Unidentified Analyst
The benefit is developing an oral formulation of Kevetrin are obviously with respect to patients and Kevetrin value. Please elaborate on impact with respect to trials. You have to do a Phase 1 trial. Will there be a significant delay in development of Kevetrin. The same questions are applicable for a foam version of Brilacidin or UPUC?
Arthur P. Bertolino
We can continue to advance Kevetrin in an IV form without any hesitation. Depending upon the required bridging toxicology studies we may be able to test initial dosing with the oral Kevetrin formulation in healthy volunteers then rapidly transition into those in patients with cancer. Meaning that it would not take long to have the oral and IV Kevetrin at the same point of development. The developmental pathway for a foam version of Brilacidin is similar. We aim to be efficient in our development plans across our portfolio.
Unidentified Analyst
There were many, many questions on potential partnerships to request for greater details. Cellceutix is conducting some of these discussions under strict confidentiality agreement and is not permitted to publicly disclose the name of possible partners or the nature of the negotiations. For the sake of brevity these questions that don't encroach on the NDAs have been combined into. Can you give us the up-to-the-moment status and some thoughts on discussions?
Leo Ehrlich
Let's look at our compounds, clinical trials and see where we are. Concerning Kevetrin, a successful short trial identifying p53 modulation in the tumor and a successful development of a formulation for frequent dosing is needed.

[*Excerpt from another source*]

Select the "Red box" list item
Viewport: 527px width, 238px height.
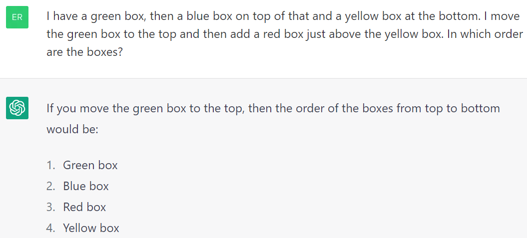pyautogui.click(x=84, y=207)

Prurisol, we are now in a Phase 2b trial and big pharma knows about this trial. For Brilacidin, the big news and I will add that I think people aren't fully realizing how important this is, is that to-date that there's been no systemic exposure in the plasma in the UP study, which is extremely important if we see follow-through at higher doses. Extrapolating the localized treatment data to the Phase 2 oral mucositis trial speaks volumes to the potential of the oral rinse version of Brilacidin to treat the painful condition in Head and Neck Cancer patients undergoing chemo radiation therapy. We need to keep collecting data, but certainly opens the possibilities for uses in dermatology. Safety, efficacy, multiple applications these are the tenants of valuable drug development that command attention from big pharma. There is definitely a story here that is being developed and we look forward to sharing it as it unfolds.
Operator
Thank you. Our next question.
Unidentified Analyst
In my opinion stock price of Cellceutix does not reflect the value of the company's pipeline of products. How do you plan on increasing institutional ownership of the stock, investment from big pharma and increasing stock valuation?
Leo Ehrlich
I think that I speak for all of us in saying that we share the sentiment and our stock price does not reflect the value of our pipeline of drug candidates. As CEO I intend to steer clear of commentary beyond that on market valuation. Our job is to continue to produce and we're confident that the market will respond, which will include increased institutional ownership and hopefully investment for big pharma as we share our story at industry and invest in conferences.
Operator
Thank you. Our final question.
Unidentified Analyst
Have you ever thought about updating your company website?
Leo Ehrlich
Well, yes, actually we've been working on releasing in the website which we anticipate launching soon.